What this could mean for the current president and CEO of Samsung Electronics, Choi Gee-sung, is unclear. Choi may move to vice chairman, according to the report.
It's hard to believe that Samsung could get any more aggressive; the company is dominating the memory and TV businesses, while it is also a major player in cell phones.
But if anything, Samsung’s chip unit remains too dependent on the memory business. It has attempted to expand into logic, foundry services and even power management—with mixed results. Perhaps Samsung is looking to take a page from Intel Corp., which is expanding into the software business by making various and recent acquisitions. Typically, Korean companies are strong in hardware, but weak in software.
Generaly, Samsung is exposed to the roller-coaster memory cycles. It recently said that, despite rising sales, its third-quarter operating profit is likely to fall from Q2's record high. ''Samsung's negative (pre-announcement) highlighted weakness in pricing across its three major segments - LCD TV, DRAM, and NAND - as well as slowing end demand. Clearly, a negative for 4Q panel starts (we model minus 5 percent verses. consensus of flat), and portends continued weakness for DRAM pricing,’’ according to Barclays Capital.
Still, Samsung continues to spend and expand at a staggering rate. In May, Samsung announced that it would double its capital spending to boost its capacity in semiconductor and flat-panel display manufacturing.
Samsung said it would spend 18 trillion won (about $15.7 billion) in 2010. At about the same time, Samsung said it planned to invest about 23.3 trillion won (about $20.6 billion) in five emerging businesses over the next decade, according to reports.

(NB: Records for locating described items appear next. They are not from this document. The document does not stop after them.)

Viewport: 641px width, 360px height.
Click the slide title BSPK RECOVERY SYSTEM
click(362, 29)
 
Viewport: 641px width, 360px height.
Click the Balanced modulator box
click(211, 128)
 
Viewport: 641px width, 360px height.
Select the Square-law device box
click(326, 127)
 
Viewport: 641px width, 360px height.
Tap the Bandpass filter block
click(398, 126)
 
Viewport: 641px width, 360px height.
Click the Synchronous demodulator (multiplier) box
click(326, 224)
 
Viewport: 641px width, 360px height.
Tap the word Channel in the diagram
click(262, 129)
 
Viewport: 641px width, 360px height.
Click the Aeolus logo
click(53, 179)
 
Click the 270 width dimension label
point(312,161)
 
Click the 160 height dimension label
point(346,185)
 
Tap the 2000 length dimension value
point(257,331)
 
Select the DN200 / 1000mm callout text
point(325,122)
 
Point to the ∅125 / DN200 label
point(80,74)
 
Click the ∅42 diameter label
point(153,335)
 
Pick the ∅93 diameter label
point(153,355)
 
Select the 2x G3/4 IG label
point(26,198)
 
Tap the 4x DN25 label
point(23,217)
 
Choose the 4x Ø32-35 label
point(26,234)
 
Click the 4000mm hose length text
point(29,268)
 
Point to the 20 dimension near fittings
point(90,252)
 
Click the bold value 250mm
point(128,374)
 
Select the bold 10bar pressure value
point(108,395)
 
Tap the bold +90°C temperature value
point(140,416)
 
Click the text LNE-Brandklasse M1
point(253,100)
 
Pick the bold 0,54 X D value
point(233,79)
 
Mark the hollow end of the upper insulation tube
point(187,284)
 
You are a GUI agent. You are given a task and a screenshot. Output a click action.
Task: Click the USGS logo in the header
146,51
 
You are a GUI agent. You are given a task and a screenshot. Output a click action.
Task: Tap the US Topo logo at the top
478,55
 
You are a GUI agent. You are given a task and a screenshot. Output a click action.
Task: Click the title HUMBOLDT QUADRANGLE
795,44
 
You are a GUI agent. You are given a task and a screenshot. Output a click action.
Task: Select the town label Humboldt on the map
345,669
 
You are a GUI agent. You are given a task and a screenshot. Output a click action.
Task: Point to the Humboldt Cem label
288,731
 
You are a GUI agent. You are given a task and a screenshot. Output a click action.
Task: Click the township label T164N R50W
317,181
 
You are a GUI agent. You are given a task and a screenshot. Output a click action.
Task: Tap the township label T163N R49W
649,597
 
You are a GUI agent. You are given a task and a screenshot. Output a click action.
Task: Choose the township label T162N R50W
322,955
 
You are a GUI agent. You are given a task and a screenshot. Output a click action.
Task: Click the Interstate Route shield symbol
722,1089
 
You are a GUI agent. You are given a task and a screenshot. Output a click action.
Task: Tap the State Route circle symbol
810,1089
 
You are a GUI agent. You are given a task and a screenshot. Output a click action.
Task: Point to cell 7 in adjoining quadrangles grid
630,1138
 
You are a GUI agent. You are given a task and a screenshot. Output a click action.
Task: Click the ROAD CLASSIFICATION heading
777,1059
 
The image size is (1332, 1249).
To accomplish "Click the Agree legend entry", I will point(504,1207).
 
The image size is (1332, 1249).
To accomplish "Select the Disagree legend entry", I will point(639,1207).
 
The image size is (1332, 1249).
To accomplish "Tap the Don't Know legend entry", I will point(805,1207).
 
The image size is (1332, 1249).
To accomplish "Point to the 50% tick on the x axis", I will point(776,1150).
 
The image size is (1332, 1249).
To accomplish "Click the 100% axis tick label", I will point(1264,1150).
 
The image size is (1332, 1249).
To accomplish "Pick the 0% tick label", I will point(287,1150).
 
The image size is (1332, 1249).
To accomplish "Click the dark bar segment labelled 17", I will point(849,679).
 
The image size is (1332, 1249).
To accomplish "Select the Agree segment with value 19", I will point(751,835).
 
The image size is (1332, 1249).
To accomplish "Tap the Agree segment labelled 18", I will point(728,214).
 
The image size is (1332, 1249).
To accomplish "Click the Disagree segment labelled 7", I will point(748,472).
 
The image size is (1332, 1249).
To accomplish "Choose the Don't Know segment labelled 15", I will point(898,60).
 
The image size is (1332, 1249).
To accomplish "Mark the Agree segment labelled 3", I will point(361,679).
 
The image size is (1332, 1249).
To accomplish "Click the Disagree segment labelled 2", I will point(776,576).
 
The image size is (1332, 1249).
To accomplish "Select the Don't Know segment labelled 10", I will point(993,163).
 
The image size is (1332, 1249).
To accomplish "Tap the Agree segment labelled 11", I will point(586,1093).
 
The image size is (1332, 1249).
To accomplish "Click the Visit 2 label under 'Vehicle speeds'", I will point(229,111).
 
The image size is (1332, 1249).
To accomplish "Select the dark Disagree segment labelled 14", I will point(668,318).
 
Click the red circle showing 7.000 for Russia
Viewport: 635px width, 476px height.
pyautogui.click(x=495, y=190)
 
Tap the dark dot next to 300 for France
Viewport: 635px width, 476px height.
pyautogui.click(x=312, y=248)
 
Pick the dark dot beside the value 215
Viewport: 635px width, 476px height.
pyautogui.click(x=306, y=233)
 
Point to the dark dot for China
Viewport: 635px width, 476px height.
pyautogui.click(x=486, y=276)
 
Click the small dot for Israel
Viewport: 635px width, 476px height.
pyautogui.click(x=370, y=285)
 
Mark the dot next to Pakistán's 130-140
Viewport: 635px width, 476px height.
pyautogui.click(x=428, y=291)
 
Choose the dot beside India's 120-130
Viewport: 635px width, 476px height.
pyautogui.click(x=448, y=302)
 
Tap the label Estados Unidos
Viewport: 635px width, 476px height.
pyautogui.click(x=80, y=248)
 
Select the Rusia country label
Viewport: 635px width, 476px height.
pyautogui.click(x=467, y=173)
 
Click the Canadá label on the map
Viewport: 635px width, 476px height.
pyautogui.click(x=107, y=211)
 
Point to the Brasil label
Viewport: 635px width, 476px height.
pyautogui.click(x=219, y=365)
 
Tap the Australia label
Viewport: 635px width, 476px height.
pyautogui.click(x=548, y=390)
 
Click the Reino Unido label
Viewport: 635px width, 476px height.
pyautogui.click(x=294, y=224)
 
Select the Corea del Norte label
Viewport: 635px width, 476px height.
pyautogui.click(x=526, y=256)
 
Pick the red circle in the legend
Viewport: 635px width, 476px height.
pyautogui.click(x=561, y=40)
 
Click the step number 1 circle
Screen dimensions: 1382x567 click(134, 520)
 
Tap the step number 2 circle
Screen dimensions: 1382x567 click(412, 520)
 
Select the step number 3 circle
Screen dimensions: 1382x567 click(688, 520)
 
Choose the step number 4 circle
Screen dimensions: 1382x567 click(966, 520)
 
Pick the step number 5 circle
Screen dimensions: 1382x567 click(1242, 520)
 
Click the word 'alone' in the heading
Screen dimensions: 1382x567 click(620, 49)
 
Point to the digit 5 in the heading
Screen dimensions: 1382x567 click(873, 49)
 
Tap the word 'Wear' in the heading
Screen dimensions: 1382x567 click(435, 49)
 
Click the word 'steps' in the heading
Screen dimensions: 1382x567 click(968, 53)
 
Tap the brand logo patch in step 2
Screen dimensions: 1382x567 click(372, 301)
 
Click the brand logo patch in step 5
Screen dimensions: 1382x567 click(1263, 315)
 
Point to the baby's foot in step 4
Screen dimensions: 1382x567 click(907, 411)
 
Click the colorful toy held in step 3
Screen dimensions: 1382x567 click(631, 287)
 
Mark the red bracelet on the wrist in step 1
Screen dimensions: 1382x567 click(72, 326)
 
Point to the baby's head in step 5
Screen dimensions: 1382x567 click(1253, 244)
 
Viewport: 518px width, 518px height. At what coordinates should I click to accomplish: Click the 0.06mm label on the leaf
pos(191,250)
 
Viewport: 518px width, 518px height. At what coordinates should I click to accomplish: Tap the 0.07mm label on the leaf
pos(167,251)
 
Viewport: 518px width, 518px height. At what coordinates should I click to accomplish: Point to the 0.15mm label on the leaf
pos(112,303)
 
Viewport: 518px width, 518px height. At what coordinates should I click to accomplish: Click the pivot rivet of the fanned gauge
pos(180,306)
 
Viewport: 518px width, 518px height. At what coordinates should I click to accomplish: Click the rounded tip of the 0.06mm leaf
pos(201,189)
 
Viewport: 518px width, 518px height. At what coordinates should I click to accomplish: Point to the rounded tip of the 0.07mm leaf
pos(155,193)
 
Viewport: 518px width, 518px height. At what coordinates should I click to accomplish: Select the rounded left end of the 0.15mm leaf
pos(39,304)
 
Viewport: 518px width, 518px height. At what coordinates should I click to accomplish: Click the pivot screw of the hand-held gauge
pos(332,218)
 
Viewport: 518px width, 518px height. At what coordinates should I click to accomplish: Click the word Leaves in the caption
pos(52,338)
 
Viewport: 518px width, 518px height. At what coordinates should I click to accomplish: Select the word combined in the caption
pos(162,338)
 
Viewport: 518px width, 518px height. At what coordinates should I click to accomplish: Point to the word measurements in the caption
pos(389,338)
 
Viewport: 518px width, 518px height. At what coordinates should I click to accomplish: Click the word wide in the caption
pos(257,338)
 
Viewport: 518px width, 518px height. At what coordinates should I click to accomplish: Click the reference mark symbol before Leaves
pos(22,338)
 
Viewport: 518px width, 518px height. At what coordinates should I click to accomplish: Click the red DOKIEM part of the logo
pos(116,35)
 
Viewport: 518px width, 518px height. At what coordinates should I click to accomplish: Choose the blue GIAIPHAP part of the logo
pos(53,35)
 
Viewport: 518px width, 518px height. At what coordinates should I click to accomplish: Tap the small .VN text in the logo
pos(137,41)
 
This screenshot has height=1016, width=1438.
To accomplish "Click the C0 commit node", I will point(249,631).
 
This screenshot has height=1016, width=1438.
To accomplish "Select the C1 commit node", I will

As it invests in solar cells, LEDs for lighting, rechargeable batteries for electric vehicles, biopharmaceuticals and medical devices, the company expects to create 45,000 jobs, the reports said. The investment should add about 50 trillion won (about $45 billion) in annual sales by 2020, the reports said.
In another segment, Samsung continues to expand into smartphones and has entered into the tablet PC market. Samsung is also pushing on several fronts in TVs. First, the company is marketing standalone 3-D TVs. Second, Samsung has turned up the volume on its separate effort to establish a Web-connected TV platform or so-called Smart TV, based on today’s TV technology. And it is looking at combining the two technologies into a hybrid 3-D and Smart TV platform.